The study population was limited to MESA participants classified as intermediate risk (estimated 10-y CHD risk of >5%-<20%) based on the Framingham risk equation.3 The intermediate-risk range was chosen to make our results comparable to other studies that have reported data on intermediate-risk participants using some of the risk markers under consideration.4-6 Descriptive data are presented as mean (SD) for continuous variables or frequencies of participants for categorical variables. CAC scores were expressed as In (CAC+1). Family history was entered into models as a categorical variable (yes/no), high-sensitivity CRP had a highly skewed distribution and was log transformed; all other variables were expressed as continuous variables. Weighted analyses were done to reflect the sampling from the overall MESA cohort. Probability-weighted Cox proportional hazard analysis with robust variance estimates was used to assess the association between each of the markers (CAC, FMD, CIMT, ABI, high-sensitivity CRP, and family history of CHD) and incident CHD or CVD in univariable and multivariable models while adjusting for age, sex, race/ethnicity, total and HDL cholesterol, cigarette smoking status, body mass index, blood pressure medication use, and hydroxmethyl glutaryl coenzyme A–reductase inhibitor use. These confounders were chosen based on their association with the outcomes of interest (incident CHD/CVD) in the current analysis and prior published data.
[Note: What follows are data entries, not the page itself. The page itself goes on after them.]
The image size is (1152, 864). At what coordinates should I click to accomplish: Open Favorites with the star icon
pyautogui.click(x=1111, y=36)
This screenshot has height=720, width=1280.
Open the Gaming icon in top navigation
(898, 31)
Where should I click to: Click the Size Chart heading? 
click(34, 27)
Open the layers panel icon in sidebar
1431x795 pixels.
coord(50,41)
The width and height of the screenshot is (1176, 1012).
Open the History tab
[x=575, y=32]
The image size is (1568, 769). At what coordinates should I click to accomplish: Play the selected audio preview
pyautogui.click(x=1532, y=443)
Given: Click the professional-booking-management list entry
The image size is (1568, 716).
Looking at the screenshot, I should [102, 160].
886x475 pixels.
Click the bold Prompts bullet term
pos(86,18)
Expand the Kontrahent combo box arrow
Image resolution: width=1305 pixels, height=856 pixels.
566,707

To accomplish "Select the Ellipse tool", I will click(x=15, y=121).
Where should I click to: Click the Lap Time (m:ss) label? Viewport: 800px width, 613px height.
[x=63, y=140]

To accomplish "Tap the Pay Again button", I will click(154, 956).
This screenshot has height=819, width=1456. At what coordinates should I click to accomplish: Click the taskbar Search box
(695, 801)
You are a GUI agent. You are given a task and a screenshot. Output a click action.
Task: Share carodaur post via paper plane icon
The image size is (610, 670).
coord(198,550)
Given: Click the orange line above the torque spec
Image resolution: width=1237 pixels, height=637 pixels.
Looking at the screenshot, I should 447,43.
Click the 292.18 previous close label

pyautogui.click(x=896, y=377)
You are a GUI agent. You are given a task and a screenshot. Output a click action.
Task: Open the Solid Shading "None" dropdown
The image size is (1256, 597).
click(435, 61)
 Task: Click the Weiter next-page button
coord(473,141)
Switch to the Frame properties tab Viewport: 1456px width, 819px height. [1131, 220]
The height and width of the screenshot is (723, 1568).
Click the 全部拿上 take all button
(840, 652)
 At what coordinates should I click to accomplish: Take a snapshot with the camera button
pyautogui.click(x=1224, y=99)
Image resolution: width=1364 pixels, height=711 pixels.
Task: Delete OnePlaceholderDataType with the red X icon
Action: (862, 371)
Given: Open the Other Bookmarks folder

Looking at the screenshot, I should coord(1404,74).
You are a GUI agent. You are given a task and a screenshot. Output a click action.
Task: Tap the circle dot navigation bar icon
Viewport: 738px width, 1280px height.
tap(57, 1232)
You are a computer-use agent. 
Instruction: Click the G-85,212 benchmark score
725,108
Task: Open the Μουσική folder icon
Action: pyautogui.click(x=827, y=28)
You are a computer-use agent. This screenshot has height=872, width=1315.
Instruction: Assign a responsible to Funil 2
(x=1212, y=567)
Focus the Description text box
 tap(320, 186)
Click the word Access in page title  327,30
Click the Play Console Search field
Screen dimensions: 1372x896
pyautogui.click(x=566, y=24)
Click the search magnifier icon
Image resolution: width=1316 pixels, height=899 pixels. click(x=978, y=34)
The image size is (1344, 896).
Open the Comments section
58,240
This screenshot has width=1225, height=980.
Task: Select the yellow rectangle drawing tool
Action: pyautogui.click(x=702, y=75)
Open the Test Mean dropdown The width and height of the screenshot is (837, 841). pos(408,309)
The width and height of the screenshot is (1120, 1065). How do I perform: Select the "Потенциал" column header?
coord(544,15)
We assessed the improvement in discrimination by comparing the area under the receiver operator characteristic curves (AUC) in models with and without each novel risk marker, using the method of DeLong et al.16 The FRS (derived using age, sex, total cholesterol, HDL cholesterol, smoking status, systolic blood pressure, and blood pressure medication use), a general clinical practice tool, plus race/ethnicity, served as the baseline model. ROC curves were developed using a probability-weighted Cox model. We assessed the classification of risk using the net reclassification improvement (NRI):
NRI=[Prob (being correctly reclassified to a higher-risk category/event)
− Prob (being incorrectly reclassified to a lower-risk category/event)]
+[Prob (being correctly reclassified to a lower-risk category/nonevent)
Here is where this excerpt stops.